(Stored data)
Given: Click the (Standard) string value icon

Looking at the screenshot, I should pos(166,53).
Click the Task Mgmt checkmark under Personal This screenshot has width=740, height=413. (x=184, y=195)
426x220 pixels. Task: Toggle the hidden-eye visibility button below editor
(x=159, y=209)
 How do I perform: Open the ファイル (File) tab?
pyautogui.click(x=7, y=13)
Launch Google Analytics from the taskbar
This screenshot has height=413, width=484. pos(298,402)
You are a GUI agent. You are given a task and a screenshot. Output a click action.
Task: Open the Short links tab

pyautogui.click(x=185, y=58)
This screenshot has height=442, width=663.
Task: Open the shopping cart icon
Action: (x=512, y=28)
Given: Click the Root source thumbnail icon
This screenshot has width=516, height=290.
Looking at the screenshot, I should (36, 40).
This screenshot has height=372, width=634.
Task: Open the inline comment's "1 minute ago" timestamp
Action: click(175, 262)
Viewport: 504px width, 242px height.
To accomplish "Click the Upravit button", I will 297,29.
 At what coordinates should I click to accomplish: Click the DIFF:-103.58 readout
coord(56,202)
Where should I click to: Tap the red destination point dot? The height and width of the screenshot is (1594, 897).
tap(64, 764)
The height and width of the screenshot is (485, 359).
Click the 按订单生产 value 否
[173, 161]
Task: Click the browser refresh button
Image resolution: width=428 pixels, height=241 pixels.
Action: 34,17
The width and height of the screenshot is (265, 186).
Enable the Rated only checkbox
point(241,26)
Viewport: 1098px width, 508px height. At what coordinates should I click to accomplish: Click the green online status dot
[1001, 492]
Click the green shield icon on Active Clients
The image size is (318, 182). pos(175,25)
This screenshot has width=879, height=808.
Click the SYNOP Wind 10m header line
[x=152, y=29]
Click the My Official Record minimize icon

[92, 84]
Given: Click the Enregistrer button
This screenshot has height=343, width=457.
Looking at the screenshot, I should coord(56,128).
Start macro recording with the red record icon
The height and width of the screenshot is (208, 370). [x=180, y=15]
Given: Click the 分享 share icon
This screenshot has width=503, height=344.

WHAT YOU HAVE TO DO:
Please give an exact copy of the entries above, from the line with "Viewport: 1098px width, 508px" down to the line with "Given: Click the Enregistrer button", inclusive, and nothing else.

TASK RESULT:
Viewport: 1098px width, 508px height. At what coordinates should I click to accomplish: Click the green online status dot
[1001, 492]
Click the green shield icon on Active Clients
The image size is (318, 182). pos(175,25)
This screenshot has width=879, height=808.
Click the SYNOP Wind 10m header line
[x=152, y=29]
Click the My Official Record minimize icon

[92, 84]
Given: Click the Enregistrer button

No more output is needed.